┌─ Dataset excerpts

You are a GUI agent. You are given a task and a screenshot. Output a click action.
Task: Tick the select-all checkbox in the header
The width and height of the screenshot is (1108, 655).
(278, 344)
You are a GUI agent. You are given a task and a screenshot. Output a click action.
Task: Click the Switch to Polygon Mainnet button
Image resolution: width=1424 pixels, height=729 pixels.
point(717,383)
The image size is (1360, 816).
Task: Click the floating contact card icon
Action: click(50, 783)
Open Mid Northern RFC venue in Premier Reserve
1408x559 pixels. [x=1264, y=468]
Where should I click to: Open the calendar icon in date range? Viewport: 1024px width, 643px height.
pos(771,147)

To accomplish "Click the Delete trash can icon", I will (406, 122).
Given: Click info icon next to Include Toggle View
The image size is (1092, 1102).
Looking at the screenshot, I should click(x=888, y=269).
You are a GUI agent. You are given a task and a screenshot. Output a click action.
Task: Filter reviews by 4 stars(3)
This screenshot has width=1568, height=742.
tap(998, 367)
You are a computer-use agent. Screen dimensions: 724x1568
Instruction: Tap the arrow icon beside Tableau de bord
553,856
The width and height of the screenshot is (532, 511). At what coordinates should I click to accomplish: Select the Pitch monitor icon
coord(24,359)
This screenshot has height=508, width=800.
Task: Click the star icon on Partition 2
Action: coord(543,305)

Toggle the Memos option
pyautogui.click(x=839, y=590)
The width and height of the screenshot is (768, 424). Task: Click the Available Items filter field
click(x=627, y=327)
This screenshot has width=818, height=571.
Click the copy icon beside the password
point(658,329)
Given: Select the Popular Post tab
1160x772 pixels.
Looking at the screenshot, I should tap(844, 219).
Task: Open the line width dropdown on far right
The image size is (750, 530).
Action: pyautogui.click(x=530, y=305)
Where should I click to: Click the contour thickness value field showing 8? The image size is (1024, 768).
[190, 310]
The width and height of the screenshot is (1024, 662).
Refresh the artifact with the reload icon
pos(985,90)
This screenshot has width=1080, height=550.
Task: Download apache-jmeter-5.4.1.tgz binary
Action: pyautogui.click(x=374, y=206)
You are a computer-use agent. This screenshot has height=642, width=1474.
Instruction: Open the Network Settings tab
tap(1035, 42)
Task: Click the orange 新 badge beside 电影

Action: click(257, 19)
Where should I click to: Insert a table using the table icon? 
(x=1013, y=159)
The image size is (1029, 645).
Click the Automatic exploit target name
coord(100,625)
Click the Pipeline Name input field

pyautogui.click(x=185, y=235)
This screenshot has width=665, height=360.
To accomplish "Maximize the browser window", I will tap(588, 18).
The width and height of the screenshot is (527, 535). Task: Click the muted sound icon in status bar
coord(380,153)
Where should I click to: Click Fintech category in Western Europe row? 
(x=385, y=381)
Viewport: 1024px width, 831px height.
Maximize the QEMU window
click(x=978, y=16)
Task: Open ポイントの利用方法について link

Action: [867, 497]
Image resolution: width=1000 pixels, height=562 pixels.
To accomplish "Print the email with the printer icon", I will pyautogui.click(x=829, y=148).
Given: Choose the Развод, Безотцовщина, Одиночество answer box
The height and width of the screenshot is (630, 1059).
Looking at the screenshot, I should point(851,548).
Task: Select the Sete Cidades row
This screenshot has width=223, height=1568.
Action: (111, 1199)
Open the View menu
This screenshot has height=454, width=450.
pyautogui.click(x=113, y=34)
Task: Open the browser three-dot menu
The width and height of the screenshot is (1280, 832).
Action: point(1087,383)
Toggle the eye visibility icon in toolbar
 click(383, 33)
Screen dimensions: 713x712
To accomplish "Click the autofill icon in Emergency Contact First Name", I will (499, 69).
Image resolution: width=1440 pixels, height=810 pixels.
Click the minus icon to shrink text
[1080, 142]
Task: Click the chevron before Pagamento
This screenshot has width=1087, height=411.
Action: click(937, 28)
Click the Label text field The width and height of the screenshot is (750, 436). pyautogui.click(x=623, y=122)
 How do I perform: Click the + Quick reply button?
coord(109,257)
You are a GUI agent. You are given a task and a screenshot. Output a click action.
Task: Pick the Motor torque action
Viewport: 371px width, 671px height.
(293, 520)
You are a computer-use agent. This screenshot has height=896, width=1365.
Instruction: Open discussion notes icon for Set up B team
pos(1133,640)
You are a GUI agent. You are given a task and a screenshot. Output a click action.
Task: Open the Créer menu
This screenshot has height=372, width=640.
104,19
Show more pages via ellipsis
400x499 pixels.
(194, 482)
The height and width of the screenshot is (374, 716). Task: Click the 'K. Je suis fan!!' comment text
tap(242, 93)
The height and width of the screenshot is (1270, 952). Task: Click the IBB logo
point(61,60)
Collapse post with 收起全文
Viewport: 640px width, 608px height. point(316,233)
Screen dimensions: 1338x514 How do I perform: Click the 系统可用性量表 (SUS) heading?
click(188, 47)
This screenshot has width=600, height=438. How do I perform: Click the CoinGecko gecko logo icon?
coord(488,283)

└─

[Your assignment]:
Your answer must be the number of lines above that contain the word "computer", stated alone.

[Task result]:
3